Feature Engineering - please help understand this

In the Optional lab - Feature Engineering and Polynomial Regression

We created a new feature, x^2 as follows:

create target data
x = np.arange(0, 20, 1)
y = 1 + x**2

Engineer features
X = x**2 #<-- added engineered feature

And then the Gradient descent function was called with X:

model_w,model_b = run_gradient_descent_feng(X, y, iterations=10000, alpha = 1e-5)

I can understand this, as now instead of x, we have x^2

However, we go on to add more engineered features, like x^3:

create target data
x = np.arange(0, 20, 1)
y = x**2

engineer features
X = np.c_[x, x2, x3] #<-- added engineered feature

and call the gradient descent with X:

model_w,model_b = run_gradient_descent_feng(X, y, iterations=10000, alpha=1e-7)

I have two questions:

1. Why is the model function given as y = x2 ?
   Should it not be y = x + x2 + x**3 + b

2. Don’t understand how X can be an array with 3 columns, and this goes as an argument in the function call to calculate the y estimate, and y itself is defined with only x**2

Any help appreciated.

Hello @amitontheweb,

Let’s look at the lab from a different angle.

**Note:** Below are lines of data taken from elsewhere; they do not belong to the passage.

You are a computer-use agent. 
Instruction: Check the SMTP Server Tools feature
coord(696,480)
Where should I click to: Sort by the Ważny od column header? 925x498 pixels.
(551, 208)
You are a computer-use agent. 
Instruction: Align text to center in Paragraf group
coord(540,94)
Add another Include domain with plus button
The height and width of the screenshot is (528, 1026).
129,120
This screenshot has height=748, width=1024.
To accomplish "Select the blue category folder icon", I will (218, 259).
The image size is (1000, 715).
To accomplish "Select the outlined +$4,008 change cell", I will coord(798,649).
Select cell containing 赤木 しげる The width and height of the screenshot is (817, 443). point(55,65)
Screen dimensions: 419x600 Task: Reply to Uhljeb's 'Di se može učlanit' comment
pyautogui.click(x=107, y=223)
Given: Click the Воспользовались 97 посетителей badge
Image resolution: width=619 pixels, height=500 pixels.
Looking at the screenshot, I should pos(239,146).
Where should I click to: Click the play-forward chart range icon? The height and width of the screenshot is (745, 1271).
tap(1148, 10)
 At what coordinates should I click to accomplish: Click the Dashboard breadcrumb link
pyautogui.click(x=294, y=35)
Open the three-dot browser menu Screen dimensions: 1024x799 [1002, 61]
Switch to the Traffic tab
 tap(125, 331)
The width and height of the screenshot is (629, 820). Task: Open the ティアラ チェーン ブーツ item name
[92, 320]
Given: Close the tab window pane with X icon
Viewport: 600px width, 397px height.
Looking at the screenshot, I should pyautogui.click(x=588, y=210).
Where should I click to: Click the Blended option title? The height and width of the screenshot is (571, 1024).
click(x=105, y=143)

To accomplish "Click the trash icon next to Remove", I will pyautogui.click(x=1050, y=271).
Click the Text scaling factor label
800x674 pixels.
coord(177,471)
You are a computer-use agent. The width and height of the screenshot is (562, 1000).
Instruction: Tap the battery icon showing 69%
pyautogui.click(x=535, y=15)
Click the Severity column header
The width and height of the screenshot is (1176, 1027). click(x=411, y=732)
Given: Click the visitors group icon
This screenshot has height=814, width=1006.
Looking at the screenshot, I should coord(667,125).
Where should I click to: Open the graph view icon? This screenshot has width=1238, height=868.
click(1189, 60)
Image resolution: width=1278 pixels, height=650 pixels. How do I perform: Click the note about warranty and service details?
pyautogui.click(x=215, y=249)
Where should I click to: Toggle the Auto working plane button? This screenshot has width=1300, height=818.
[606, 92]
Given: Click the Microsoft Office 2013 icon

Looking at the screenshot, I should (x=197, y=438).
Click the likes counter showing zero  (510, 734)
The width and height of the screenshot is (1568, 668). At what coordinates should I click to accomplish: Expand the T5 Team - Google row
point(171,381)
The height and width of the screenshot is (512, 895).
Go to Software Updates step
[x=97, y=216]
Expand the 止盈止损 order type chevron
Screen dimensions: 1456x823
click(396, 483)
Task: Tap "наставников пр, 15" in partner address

First, below is a feature that we can observe.

x = np.arange(0, 20, 1)

Second, below is the true label generation process. In real world application, we won’t know about this, but in this lab, the true process is revealed to us.

y = 1 + x**2

Third, we find that x is not good enough to model y. This is clear no matter we pretend we know the true label generation process or not. If we pretend we don’t know, we calculate the loss and find it too high. If we don’t pretend we don’t know, then x is certainly not the game-changer.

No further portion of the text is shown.